# [Tâches à réaliser]
**A)** Répondez à ces questions sur l'extrait consacré à Maryam Touzani :
(i) Quel prix Maryam Touzani a-t-elle reçu à Cannes pour « Le bleu du caftan » ?
(ii) Avec qui apparaît-elle sur les marches de Cannes selon la légende ?
(iii) Quel âge a le caftan de sa mère ?
**B)** Recopiez le passage de l'extrait consacré à Maryam Touzani compris entre « Lauréate du prix » et « au supplément d’âme. », bornes incluses.

# [Extrait fourni]
Lauréate du prix de la Critique FIPRESCI à Cannes pour son deuxième long métrage « Le bleu du caftan », Maryam Touzani continue son exploration du l’humain et sa quête nostalgique du Maroc d’antan où l’on prenait tout son temps à faire du beau et où les métiers nobles faisaient vivre. Rencontre avec une cinéaste au supplément d’âme. 

Maryam Touzani et Nabil Ayouch sur les marches de Cannes

  • Lors de la première du film, vous parliez du caftan de votre mère qui a plus de 50 ans et qui a été le point de départ du film. A quel moment vous vous êtes dit qu’il était possible de faire un film… ?

# [Données fournies]
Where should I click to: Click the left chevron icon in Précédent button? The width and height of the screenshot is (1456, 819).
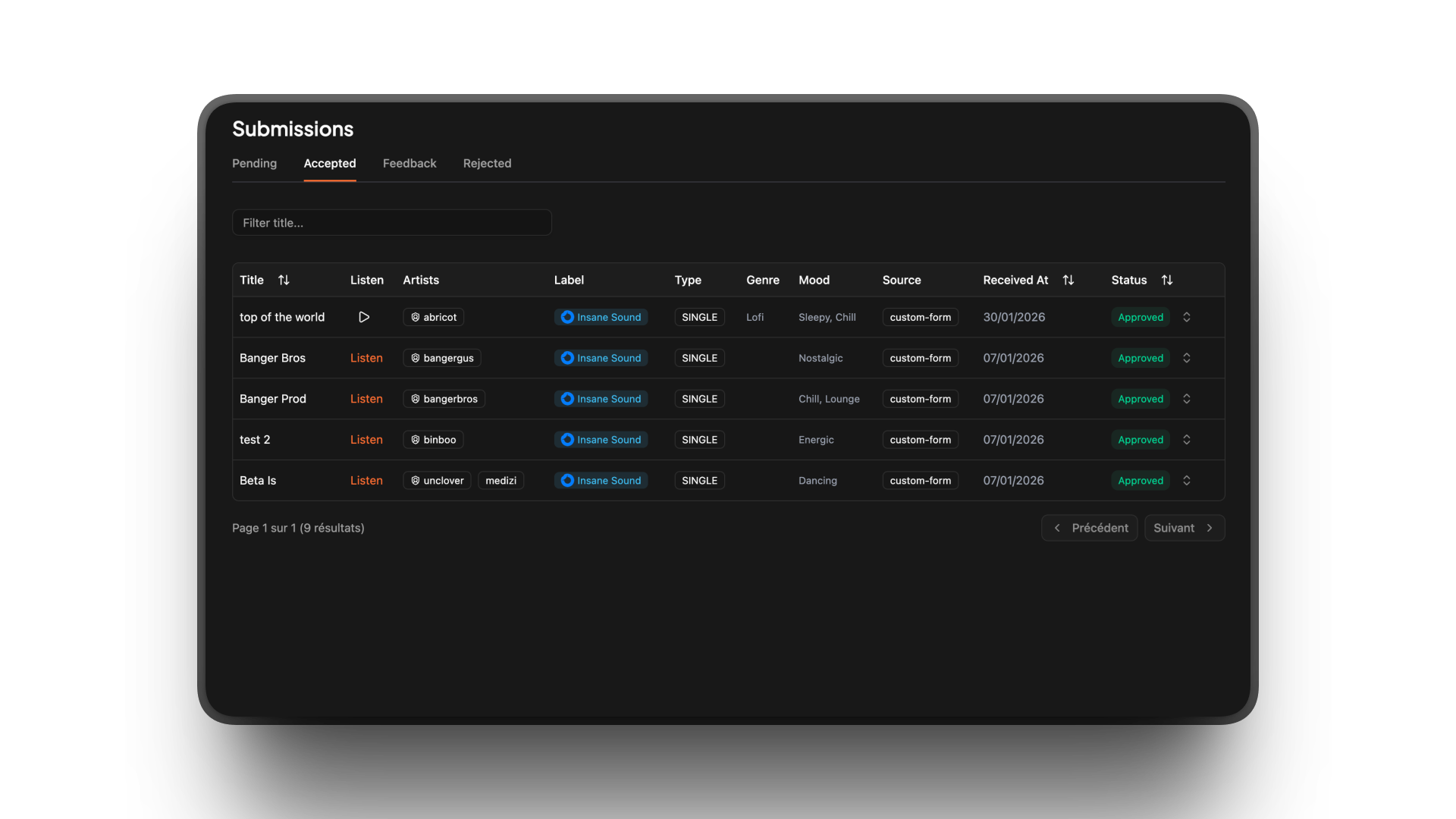point(1056,528)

# [Réponses]
**A)**
(i) Le prix de la Critique FIPRESCI.
(ii) Avec Nabil Ayouch.
(iii) Plus de 50 ans.

**B)**
Lauréate du prix de la Critique FIPRESCI à Cannes pour son deuxième long métrage « Le bleu du caftan », Maryam Touzani continue son exploration du l’humain et sa quête nostalgique du Maroc d’antan où l’on prenait tout son temps à faire du beau et où les métiers nobles faisaient vivre. Rencontre avec une cinéaste au supplément d’âme.